An ominous announcement for a House Ways & Means Committee joint hearing on “how welfare and tax benefits can discourage work” seemed a set-up to attack programs like the Earned Income Tax Credit (EITC) and Child Tax Credit (CTC) for their apparent disincentive to work. But that’s not what happened. Rather than eliminate or downsize the programs, witnesses at the June 27 hearing suggested another possibility: Extend the credits so they phase out more slowly.
At issue are the high marginal tax rates that low- and moderate-income families face as their income rises and they lose the benefit of both transfer payments and tax credits (a problem I’ve discussed here). The Urban Institute’s Net Income Change Calculator let’s you create your own examples of these phenomena.
At the extreme, a Connecticut mom of two children who participates in every tax and transfer for which she is eligible could double her earnings from $17,000 to $34,000 in 2008 but her post-tax and transfer income would increase by only about $2,000. Chairman Davis’s opening remarks might have led you to believe the problem was a too-generous tax and transfer system. But there is an alternate explanation: Our system phases out benefits too quickly.

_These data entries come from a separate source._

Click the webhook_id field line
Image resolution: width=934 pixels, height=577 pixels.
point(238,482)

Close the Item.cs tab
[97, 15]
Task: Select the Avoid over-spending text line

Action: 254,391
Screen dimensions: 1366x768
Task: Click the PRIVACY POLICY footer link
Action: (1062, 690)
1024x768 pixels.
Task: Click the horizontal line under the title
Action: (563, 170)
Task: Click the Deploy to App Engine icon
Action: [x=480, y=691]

As noted by my colleague Gene Steuerle, it’s the classic liberal-conservative compromise. Liberals want to distribute benefits to the needy and conservatives want the programs to be limited. The end result is the need to phase programs out quickly – and when multiple programs phase-out at the same time, beneficiaries end up paying very high marginal tax rates. If the programs are universal, as is often the case in Europe, the problem goes away. You can make-up the lost revenue by putting these somewhat hidden rates directly in the tax code.
But beyond that, before supposing we ought to limit programs, we ought to understand the full effect of the programs. Time and again, research shows that the EITC encourages people to work. Its incentive effect outweighs any disincentive that might exist at higher earnings levels, as noted in Jared Bernstein’s testimony.
I agree with others that we need a simpler tax system. But we don’t need to eliminate programs like the EITC. We need to reform them so they work even better.